__EXERCISE DIRECTIONS__. The copy should run from the line containing "Expand the 高级管理 submenu chevron" through the last line of the entries below, exactly as written, with pictures omitted.

__Stored items__.
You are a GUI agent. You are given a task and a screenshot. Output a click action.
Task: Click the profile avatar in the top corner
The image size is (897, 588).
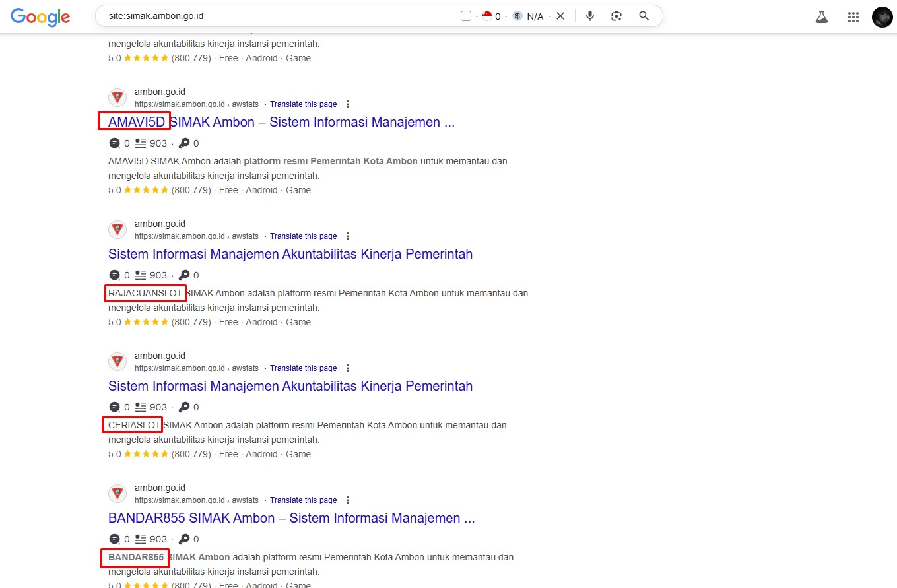(882, 17)
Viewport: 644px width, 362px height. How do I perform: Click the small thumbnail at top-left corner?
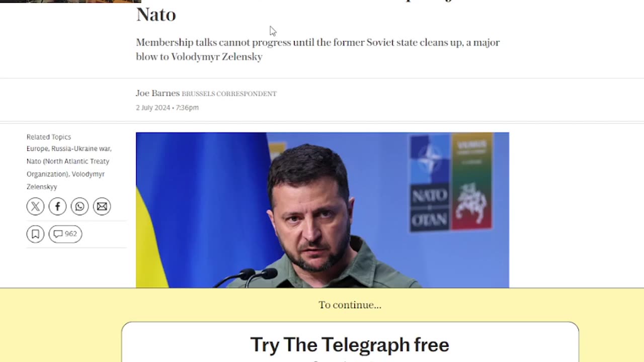click(x=70, y=2)
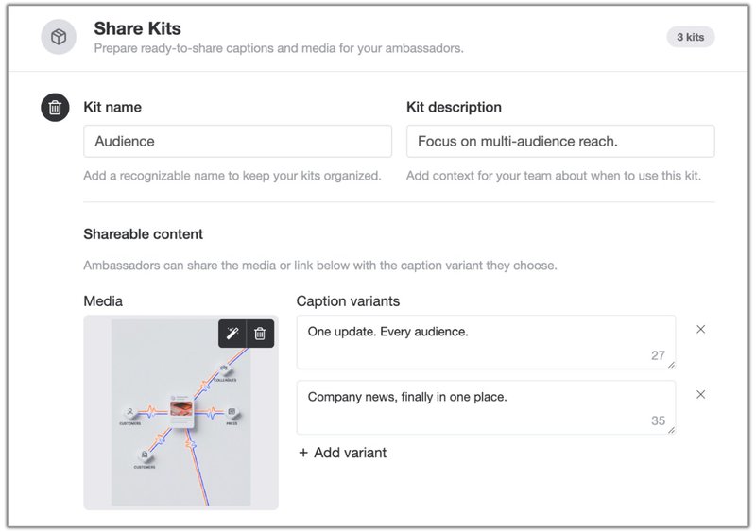
Task: Click the Share Kits heading
Action: tap(137, 28)
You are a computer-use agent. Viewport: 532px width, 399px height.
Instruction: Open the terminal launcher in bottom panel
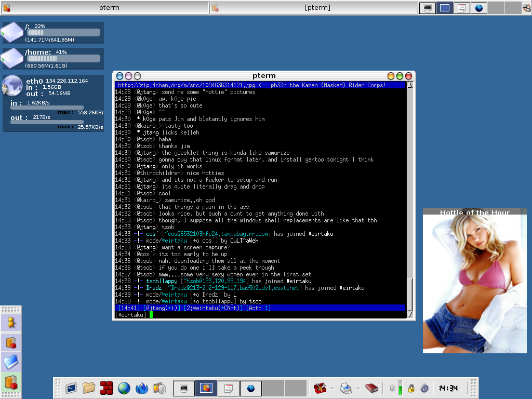point(72,388)
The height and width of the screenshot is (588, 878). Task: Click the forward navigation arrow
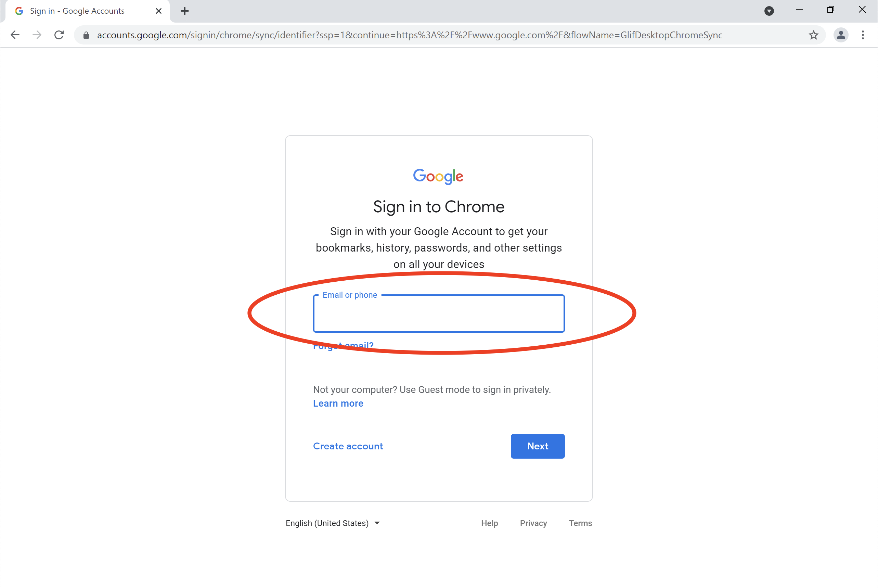tap(37, 35)
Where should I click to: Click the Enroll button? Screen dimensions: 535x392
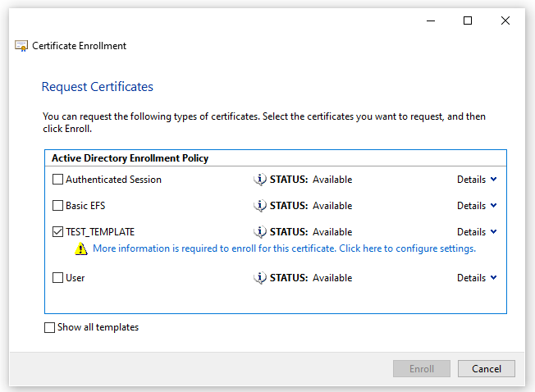point(422,369)
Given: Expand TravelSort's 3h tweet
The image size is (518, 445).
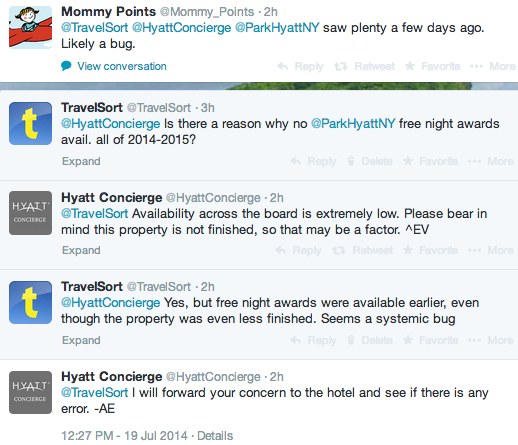Looking at the screenshot, I should [x=81, y=161].
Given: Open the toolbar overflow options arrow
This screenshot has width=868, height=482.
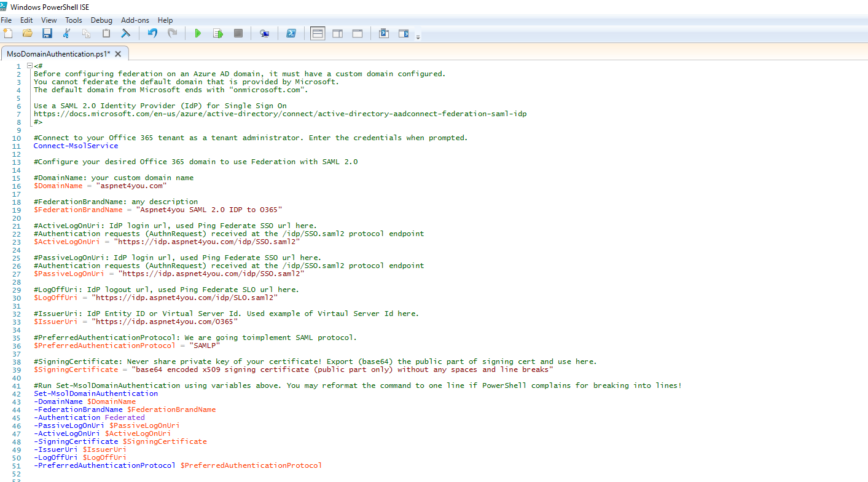Looking at the screenshot, I should pyautogui.click(x=418, y=37).
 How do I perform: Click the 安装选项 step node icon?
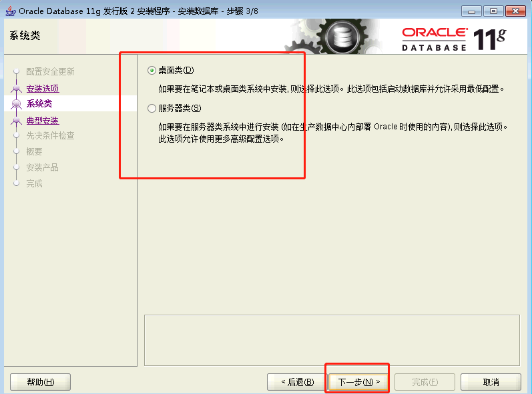16,89
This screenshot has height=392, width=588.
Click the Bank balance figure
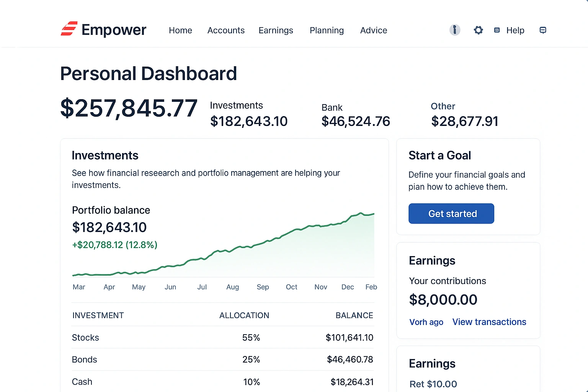355,121
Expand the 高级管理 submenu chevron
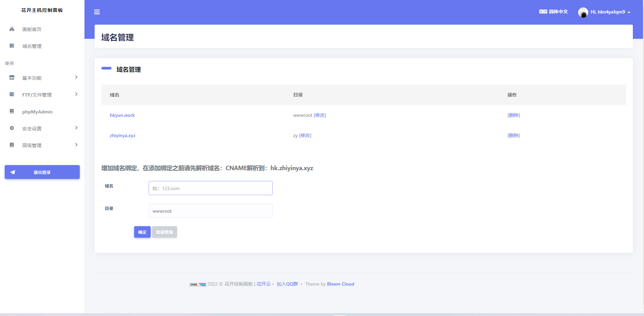Screen dimensions: 644x316 point(76,145)
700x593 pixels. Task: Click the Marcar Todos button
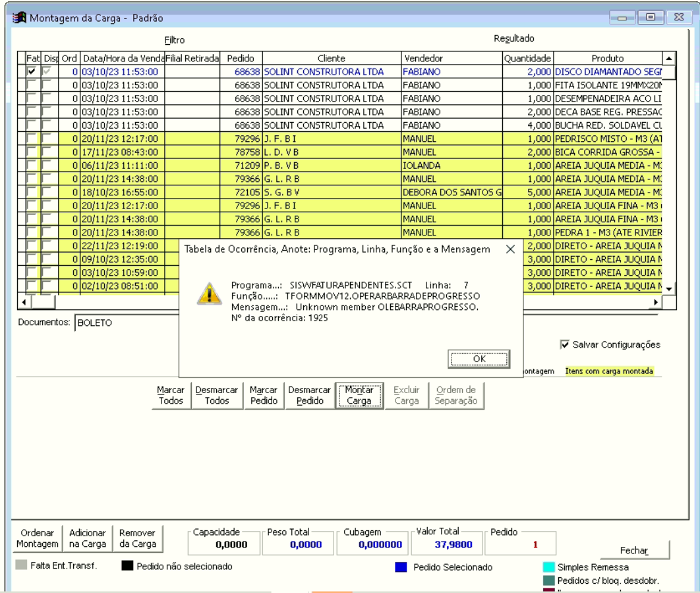point(171,396)
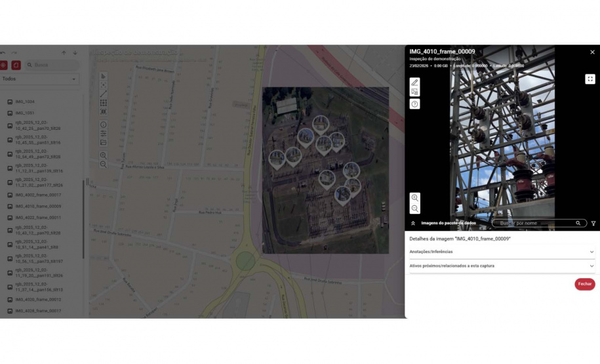Viewport: 600px width, 364px height.
Task: Click the pencil edit icon in image viewer
Action: 414,83
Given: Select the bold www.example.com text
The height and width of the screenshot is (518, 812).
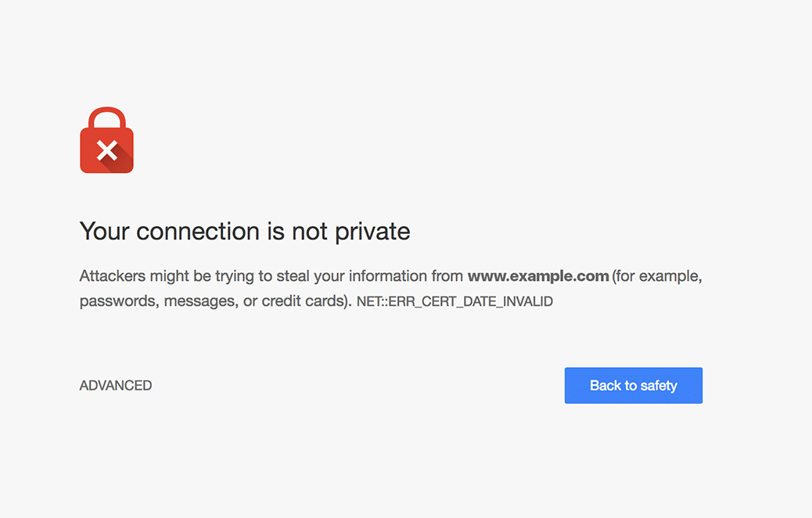Looking at the screenshot, I should [537, 275].
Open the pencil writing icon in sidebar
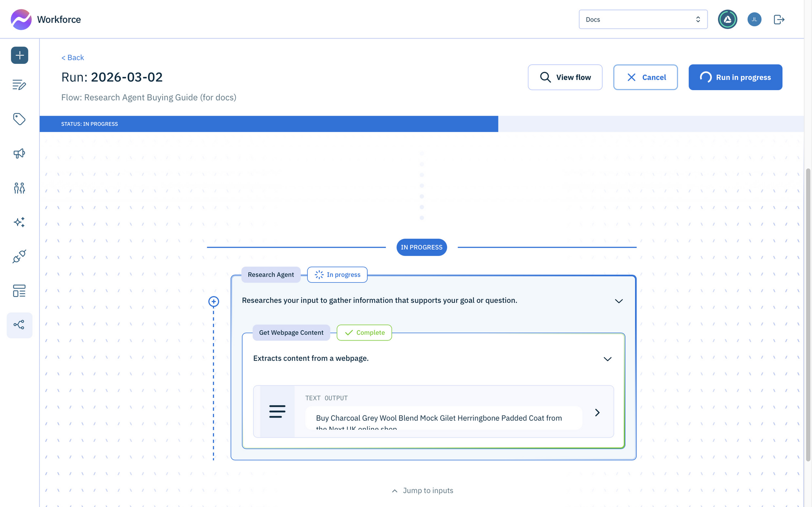This screenshot has height=507, width=812. click(x=19, y=85)
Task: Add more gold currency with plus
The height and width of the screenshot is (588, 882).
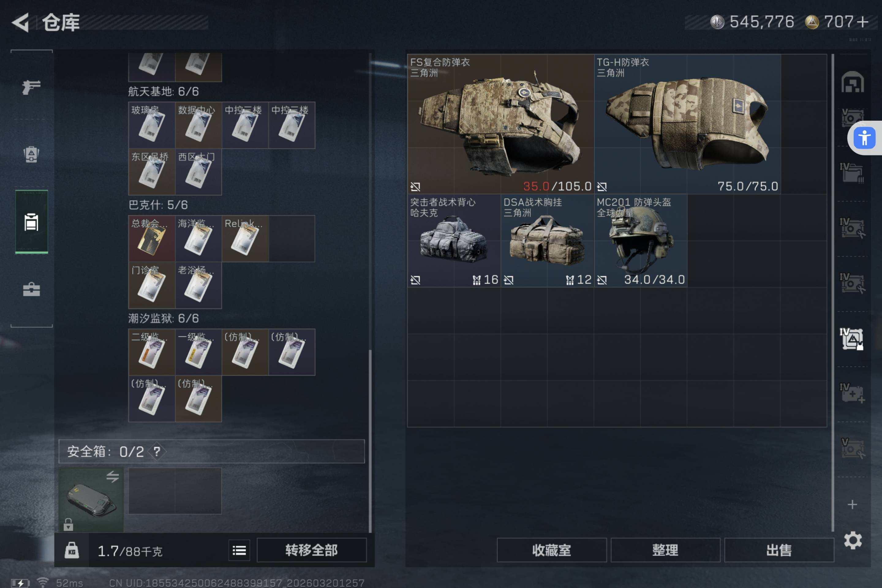Action: click(x=863, y=22)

__TASK SOLUTION__.
Expand the 高级管理 submenu chevron
Screen dimensions: 644x316 point(76,145)
700x593 pixels. Task: Click the Marcar Todos button
point(171,396)
Viewport: 600px width, 364px height.
Task: Click the pencil edit icon in image viewer
Action: 414,83
Given: Select the bold www.example.com text
The height and width of the screenshot is (518, 812).
Looking at the screenshot, I should [537, 275].
Open the pencil writing icon in sidebar
This screenshot has height=507, width=812. click(x=19, y=85)
Task: Add more gold currency with plus
The height and width of the screenshot is (588, 882).
Action: click(x=863, y=22)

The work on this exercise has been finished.